A year in, my pain is about 70% improved. The first few months were the best, but I've needed many reprogrammings since, adjustment to the programs of vibration through the two wires that cross the nerves. And the stim alone hasn't controlled the pain. I'm also on a daily regimen of hydrocodone. Most days, the stim and pain meds keep pain under control, but some days it gets out of the gate, and I take zanaflex, a muscle relaxer, and go to sleep. I've tried more than twenty meds/combos over the years, but hydrocodone and zanaflex are the only two that have worked at all.
The current narrative in the US is that pain meds are inappropriate for chronic pain and contribute to the opiate crisis. The truth is, they've saved my life and allowed me to function, and I am among millions for whom this is true. It's estimated that only 6-9% of people who take pain meds will abuse them, and the vast majority of people who overdose are taking meds that they got illegally and were prescribed to someone else, meaning most of us who are prescribed take them responsibly. I deeply resent that we are under the spotlight and risk being denied life-saving treatment because of public outcry. I'm fortunate to have doctors who know me well and know the necessity of opiates in my pain management program. Many aren't so fortunate, and across the country, doctors are radically reducing/eliminating pain meds for chronic pain patients, resulting in people resorting to street drugs to manage their pain, and sometimes to suicide.
I've met two other people with nerve stimulators in real life--one a great guy at my dog park who has two in his lower back (former football player and cop. Looks just like Paul Newman). So far, they aren't helping him. I met another at my doctor's office. She has debilitating migraines and her wires run across her forehead and are quite visible and very successful. And if you watch Ray Donovan, there's a character with Parkinson's whose stim completely controls his tremors. Neuro stims are also used for children with cerebral palsy, sometimes with amazing results.
I was surprised how quickly I adapted to everything. I actually love the constant vibration in the back of my head. It's a very pleasant change from searing nerve pain. My battery looks like a lump of back fat on my left side, and I charge it once a week, wearing a belt with the charger for about four hours. If I forget to charge and the battery shuts off, the pain is very strong in about forty minutes. I had the option of getting the battery in my chest, where most get their pacemaker battery, but I'm glad I didn't. Too visible!
I'm not completely where I'd like to be with pain, but I'm so much better and I'm very grateful. When I have a bad day, it's still REALLY bad. I have a long Tuesday/Thursday teaching schedule right now, and this week I taught my last class in so much pain I was nearly hallucinating. I think of pain as being in back (tolerable) or in front (overwhelms everything). Tuesday it was front and center. I can only take so much pain medication or I get extremely irritable and nauseous (imagine drinking a gallon of strong coffee), and the muscle relaxers knock me out and I can't take them at work, so I just pushed through.

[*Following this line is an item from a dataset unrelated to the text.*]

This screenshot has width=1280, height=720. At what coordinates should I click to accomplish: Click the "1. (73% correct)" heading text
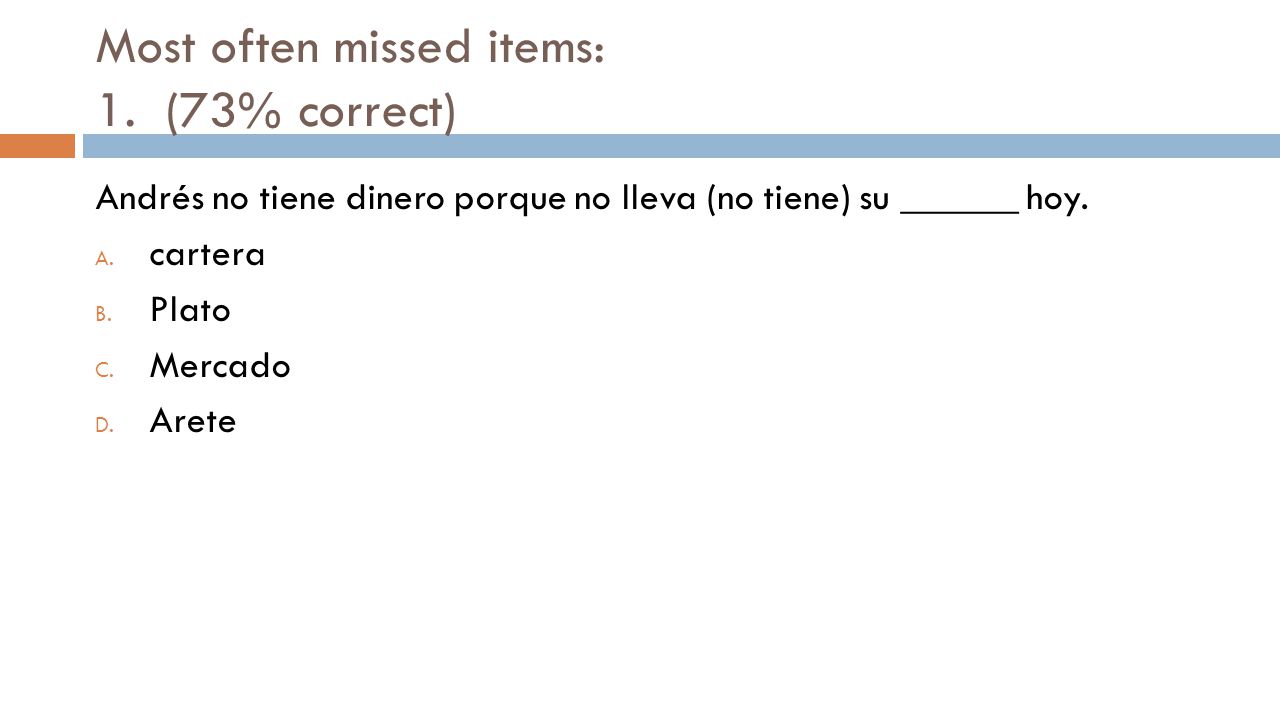pyautogui.click(x=276, y=111)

Teaching in extreme pain is as close to torture as I ever want to experience. Thinking, reasoning, reacting, being patient, kind, covering everything in my lesson--it's like riding a bike up a very steep hill. You grit your teeth and wait for it to be over. When class finally ended and I left the building, I ran into a beloved colleague who wanted to talk about something, but I couldn't. I literally couldn't. Everything was shut down and I had to get to my office with the lights low and the door shut, and then home. That used to me most days. Fortunately, those days are infrequent anymore.
To anyone going through a medical odyssey--keep pushing. It gets really crazy in the medical wilderness because each specialist sees things through a particular lens. Keep researching and reading, ask for referrals, join support groups, be open to alternative treatments (I tried acupuncture, biofeedback, myofascial release, Alexander technique, every sort of physical therapy, type of chiropractic, oils, herbs, lotions, meditation, yoga, cognitive behavioral therapy, and many sorts of traction gadgets. Most didn't help at all, but I knew I needed no stone left un-turned). I'm lucky to live in Philadelphia because we are a very major medical city. I've been to all the superstar doctors who treat this condition. I'm very lucky, but I also worked hard to find what I needed.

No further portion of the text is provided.